§ Work to be completed: Rewrite the entries below with "screenshot" changed to "screen capture" and everything else kept the same, and leave the pictures out of your answer.

§ Stored data:
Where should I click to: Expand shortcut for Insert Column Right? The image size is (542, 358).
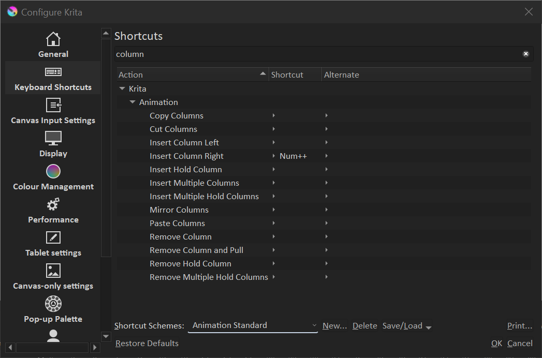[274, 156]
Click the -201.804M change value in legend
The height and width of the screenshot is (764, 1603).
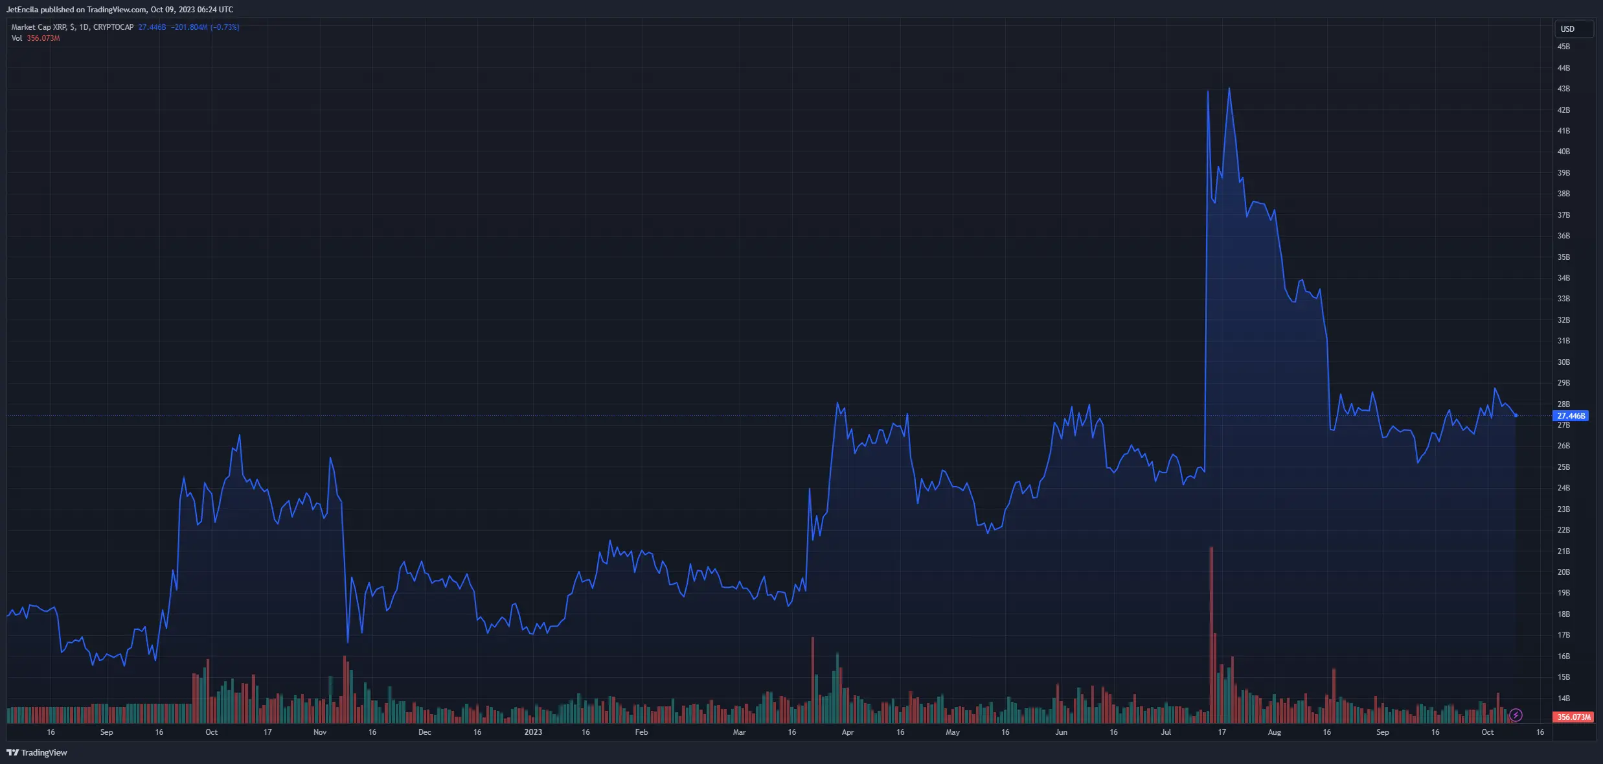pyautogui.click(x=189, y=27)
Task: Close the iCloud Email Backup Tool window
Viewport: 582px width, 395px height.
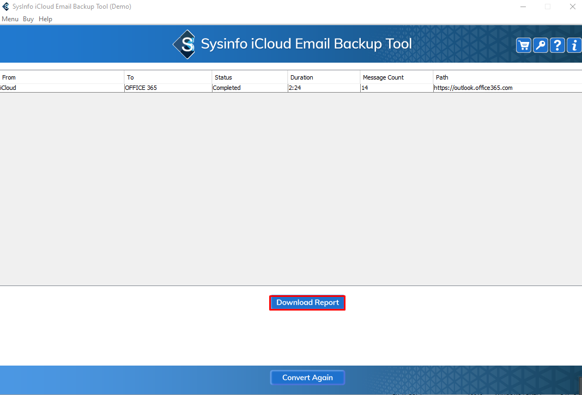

§ Task result:
Where should I click to: Expand shortcut for Insert Column Right? The image size is (542, 358).
[274, 156]
Click the -201.804M change value in legend
The height and width of the screen capture is (764, 1603).
pyautogui.click(x=189, y=27)
Task: Close the iCloud Email Backup Tool window
Viewport: 582px width, 395px height.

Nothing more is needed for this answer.